By Dave Andrusko
Watching U.S. District Judge Kristine Baker rule on abortion reminds you of a metronome. Her always-pro-abortion rulings unfold without missing a beat and with perfect uniformity.
First, the pendulum moves to the left—a temporary restraining order (usually 14 days)—then to the right—where the TRO is extended indefinitely. This allows our judicial wizard to cogitate before finally concluding with what Judge Baker had in mind all along: the law/laws is/are unconstitutional.
Fifteen days ago Judge Baker blocked three pro-life Arkansas laws from taking effect:
- Act 619 which protects unborn babies who would be aborted solely because of a prenatal diagnosis of Down syndrome.
- Act 700 which requires abortion providers to be board-certified.
- Act 493 which bans abortions starting at 18 weeks.
For reasons of her own, on July 23 Judge Baker waited until there were only three minutes and 41 seconds remaining before the laws were to take effect before issuing her temporary restraining order.
This time around—on Tuesday—Judge Baker beat the 5pm deadline before the TRO expired by five hours and 15 minutes.
On the positive side, “Within four minutes of the filing of Baker’s ruling, Attorney General Leslie Rutledge’s office notified the court that it will appeal the injunction, and some previous rulings in the case, to the 8th U.S. Circuit Court of Appeals in St. Louis,” according to Linda Satter of the Arkansas Democrat-Gazette.
According to Satter’s story, “Sen. Jason Rapert, R-Conway, who sponsored the 18-week abortion ban, advocated for all three challenged pieces of legislation and sat in on the July 22 hearing in Baker’s court, said Tuesday, ‘I’m very disappointed to see that yet again, the will of the people of Arkansas and the Arkansas Legislature is overturned by one single federal judge.’”

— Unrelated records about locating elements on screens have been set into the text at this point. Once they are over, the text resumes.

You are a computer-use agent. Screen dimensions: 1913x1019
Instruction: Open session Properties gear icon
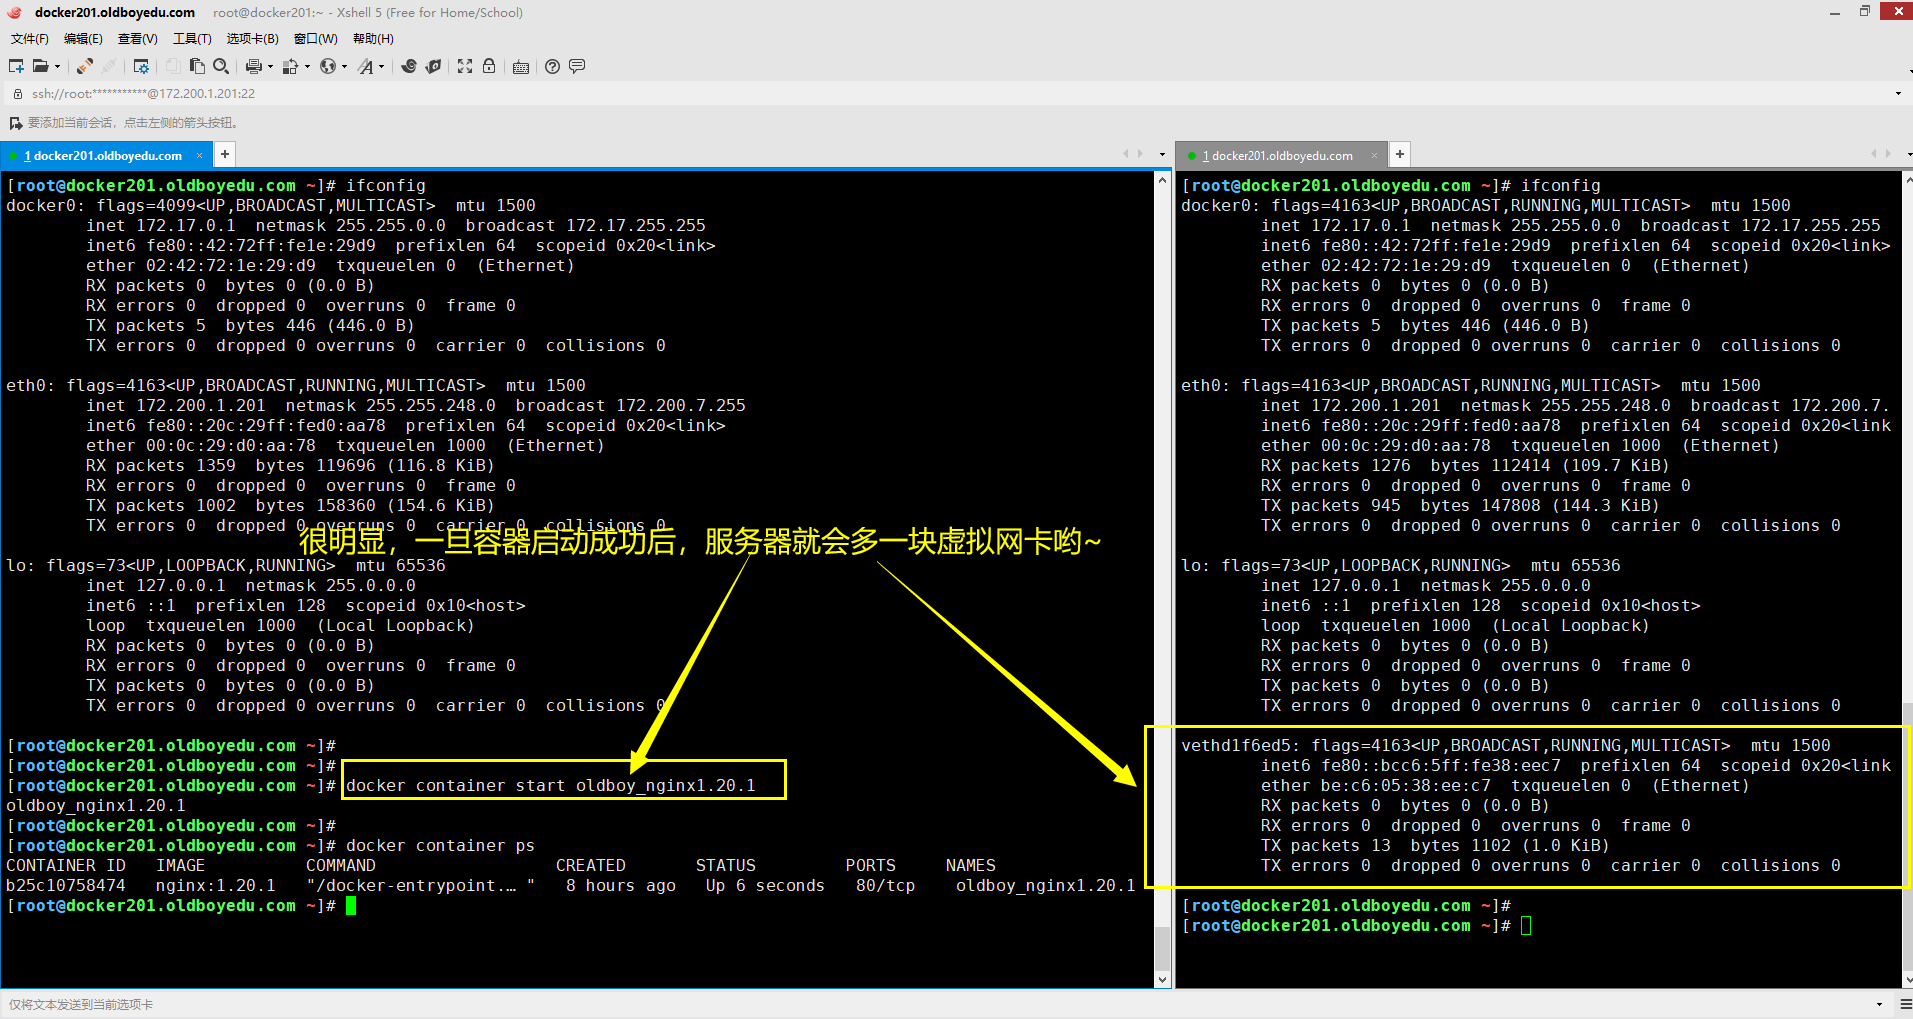click(x=141, y=66)
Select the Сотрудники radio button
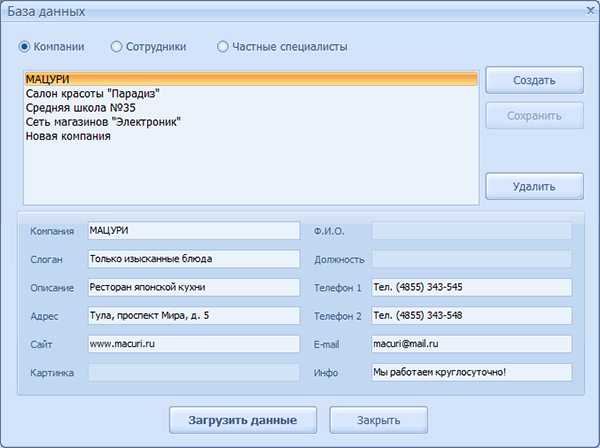 click(117, 46)
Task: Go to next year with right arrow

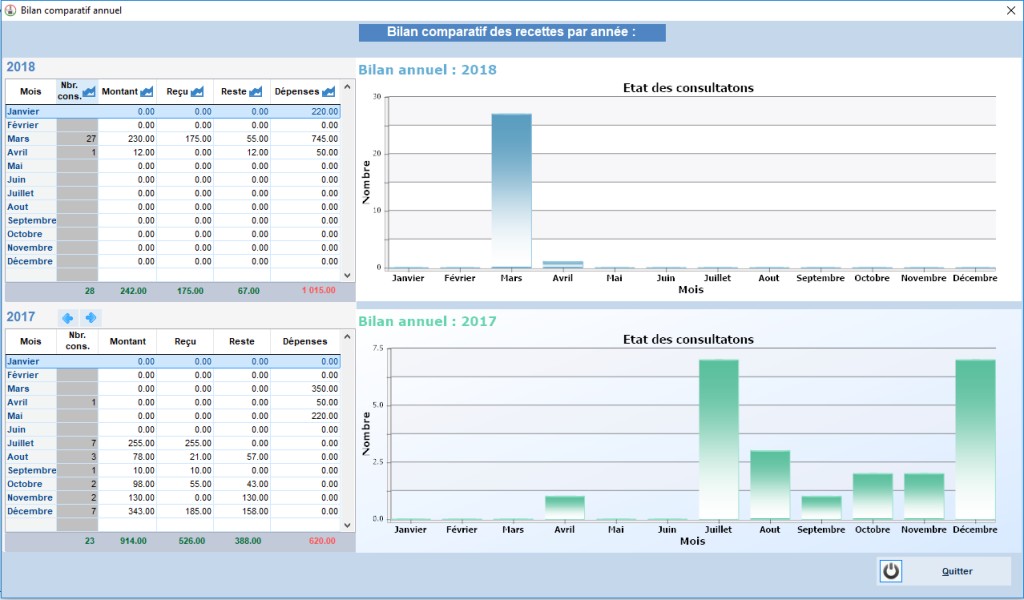Action: [x=91, y=317]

As NRL News Today reported on July 23, the Associated Press’s Andrew DeMillo (referring to Act 700), noted that in her 159 page opinion, Judge Baker
wrote that the restriction “provides no discernible medical benefit” to women and questioned lawmakers’ intent in passing the law, known as Act 700.
“This, coupled with the record evidence that Arkansas has enacted more than 25 laws regulating abortion access in the state, including 12 enacted in 2019 alone, gives the court pause with respect to the purpose of Act 700,” she wrote.
In oral arguments, the state of Arkansas argued that the board-certified requirement was similar to a Mississippi law that U.S. District Judge Dan Jordan upheld in March 2018.
The Associated Press’s Emily Wagster Pettus, in explaining the Mississippi decision, wrote
State attorneys said in defending the OB-GYN requirement that a physician must complete a four-year residency in obstetrics and gynecology to become board-certified or board-eligible.
Jordan wrote that because of this, he rejects opinions by plaintiffs’ experts who testified the OB-GYN requirement provided no benefit to women seeking abortions. He added, though, that the provision in the 2012 law was no stronger than what had existed in a previous law.